_PAGE_
◆ ◆ ◆ ◆ ◆ ◆ ◆
In The Arena by TechArena - The In-Memory Future of Applications with Oracle
Episode Date: April 10, 2023TechArena host Allyson Klein chats with Oracle VP Shasank Chavan about in-memory databases, customer demands in a data centric world, and how infrastructure must change to fuel customer needs....
Transcript
Discussion (0)
Welcome to the Tech Arena,
featuring authentic discussions between
tech's leading innovators and our host, Alison Klein.
Now, let's step into the arena.
Welcome to the Tech Arena.
My name is Alison Klein, and today we're coming to you
from MemCon in Mountain View, California. I'm delighted to have Shashank Chavan, Vice President
of In-Memory Data Technologies Group at Oracle with me. Welcome to the program.
Hi, thank you. Thank you for having me. So Shashank, let's just get started and define what it means to be the vice president of the In-Memory Data Technologies Group and what purview you have with the company. researchers working on the Oracle database product, where we develop performance-critical
and customer-visible features running in-memory technology. And I've been at Oracle for over 10
years now. When you think about in-memory technologies, and I was preparing for this
interview, it took me back to Oracle x10 systems and all of the innovation that happened maybe a decade plus ago to bring
some esoteric designs into computing to drive databases into in-memory.
And really, that was the first time that I'd ever heard of an in-memory computing to begin
with.
Why don't you tell the audience a little bit about that history in this space and why in-memory
has been such an important capability for your customers?
Yeah, absolutely.
So, Times 10 has been around for, I think, since the 90s.
It was developed at HP.
It's now part of Oracle.
I think Oracle bought Times 10, I don't know how many years ago,
maybe 10 years ago, maybe around that timeframe.
◆ ◆ ◆ ◆ ◆ ◆ ◆
_SOURCE DATA_

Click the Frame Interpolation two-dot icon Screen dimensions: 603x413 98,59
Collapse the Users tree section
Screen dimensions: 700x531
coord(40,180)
◆ ◆ ◆ ◆ ◆ ◆ ◆
Reproduce the whole TechArena episode page shown above, word for word.

In The Arena by TechArena - The In-Memory Future of Applications with Oracle
Episode Date: April 10, 2023TechArena host Allyson Klein chats with Oracle VP Shasank Chavan about in-memory databases, customer demands in a data centric world, and how infrastructure must change to fuel customer needs....
Transcript
Discussion (0)
Welcome to the Tech Arena,
featuring authentic discussions between
tech's leading innovators and our host, Alison Klein.
Now, let's step into the arena.
Welcome to the Tech Arena.
My name is Alison Klein, and today we're coming to you
from MemCon in Mountain View, California. I'm delighted to have Shashank Chavan, Vice President
of In-Memory Data Technologies Group at Oracle with me. Welcome to the program.
Hi, thank you. Thank you for having me. So Shashank, let's just get started and define what it means to be the vice president of the In-Memory Data Technologies Group and what purview you have with the company. researchers working on the Oracle database product, where we develop performance-critical
and customer-visible features running in-memory technology. And I've been at Oracle for over 10
years now. When you think about in-memory technologies, and I was preparing for this
interview, it took me back to Oracle x10 systems and all of the innovation that happened maybe a decade plus ago to bring
some esoteric designs into computing to drive databases into in-memory.
And really, that was the first time that I'd ever heard of an in-memory computing to begin
with.
Why don't you tell the audience a little bit about that history in this space and why in-memory
has been such an important capability for your customers?
Yeah, absolutely.
So, Times 10 has been around for, I think, since the 90s.
It was developed at HP.
It's now part of Oracle.
I think Oracle bought Times 10, I don't know how many years ago,
maybe 10 years ago, maybe around that timeframe.